Marie de Quatrebarbes a un avantage considérable sur nombre de
poètes : ce nom extravagant. Comment ne pas avoir envie de lire quelqu'un
qui s’appelle ainsi ? J’ai donc lu La
vie moins une minute, son dernier recueil.
Est-ce l’influence de ce nom excentrique, est-ce autre chose (peu nous
chaut la raison), la poésie de Marie de Quatrebarbes est de celles qui obéissent à
une logique singulière, dont les principes ne nous sont pas donnés. Dit plus
vulgairement, elle est de celles qu’on ne comprend pas quand on les lit (voir
ci-dessous Albane Prouvost).
On comprend cependant qu’il existe bel et bien une forme de logique – non
pas celle du rêve, comme cela semblait le cas chez Albane Prouvost, non pas
celle du hasard comme chez Philippe Jaffeux ; mais plutôt celle des
collages, des associations de mots, par exemple par les sons, homonymies
ou paronymies, ou par les expressions toutes faites. Ça parle tout seul, en
quelque sorte : la langue semble s’organiser d’elle-même en discours. En ce sens, on serait
un peu du côté de Valère Novarina, même si elle ne remplace pas un mot par un autre. La confusion touche en particulier les
pronoms sujets – qui parle, qui agit ? ça change tout le temps.
Il n’y a donc pas de sens immédiat, mais il y a du parlé (la langue du
recueil manifeste une oralité marquée). Et ce parlé va de pair avec du
corporel. Plus que du sens, il y a en quelque sorte du sensuel – de l’amour, thème
qui parcourt tout le recueil ; de l’enfance. L’essentiel, pourrait-on
dire.
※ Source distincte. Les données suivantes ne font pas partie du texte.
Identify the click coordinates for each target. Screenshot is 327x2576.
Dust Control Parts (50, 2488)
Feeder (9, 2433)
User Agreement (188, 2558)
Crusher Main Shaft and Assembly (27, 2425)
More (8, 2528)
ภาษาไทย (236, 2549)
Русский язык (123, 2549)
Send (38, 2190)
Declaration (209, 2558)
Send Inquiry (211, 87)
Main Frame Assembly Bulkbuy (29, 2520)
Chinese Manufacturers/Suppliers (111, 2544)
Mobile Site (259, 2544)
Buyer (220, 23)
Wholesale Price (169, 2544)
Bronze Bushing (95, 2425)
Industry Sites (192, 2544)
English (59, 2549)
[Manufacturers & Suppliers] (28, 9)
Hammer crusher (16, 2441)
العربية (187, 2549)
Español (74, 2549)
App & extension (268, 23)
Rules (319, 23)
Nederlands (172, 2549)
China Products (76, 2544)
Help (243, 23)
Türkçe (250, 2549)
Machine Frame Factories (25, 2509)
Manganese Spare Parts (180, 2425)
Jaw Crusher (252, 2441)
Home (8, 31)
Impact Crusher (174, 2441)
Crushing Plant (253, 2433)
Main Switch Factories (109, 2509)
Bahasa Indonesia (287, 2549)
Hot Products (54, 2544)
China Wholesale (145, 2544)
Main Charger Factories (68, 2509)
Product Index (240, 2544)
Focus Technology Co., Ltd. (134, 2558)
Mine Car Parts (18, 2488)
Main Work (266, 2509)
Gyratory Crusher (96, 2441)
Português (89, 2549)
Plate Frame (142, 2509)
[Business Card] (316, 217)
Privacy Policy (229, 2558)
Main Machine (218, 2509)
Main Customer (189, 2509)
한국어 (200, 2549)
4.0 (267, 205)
Alors, au détour d’une page, l’émotion, la vie surgissent et prennent au
dépourvu.
Dingo.
Je commençai par les hallucinations olfactives
avec ce bruit de pêche
Donnez-moi un pull, il fait froid
pas l’eau du persil s’il vous plaît
ni le rouleau à pâtisserie
ni le fer de l’enclume que j’ai appris à aimer
maintenant nous sommes prêts
à accepter l’amour
La philosophie à coup de marteau, c’était déjà ça
devenir autre chose qu’un petit garçon
les ressources du corps s’adaptent à ma taille
le rejailli de l’eau
Moi, petite fille, mon enfant, ma loi
puis je lèche des pages qui ne parlent que de toi
M’avez-vous vu passer la nuit ici et tomber par hasard ?
Marie de Quatrebarbes, La
vie moins une minute, Lanskine, 2014
Sally Mann, Immediate Family |
Je me rase en moyenne tous les quatre jours...
RépondreSupprimerÇa c'est du Quatrebarbes !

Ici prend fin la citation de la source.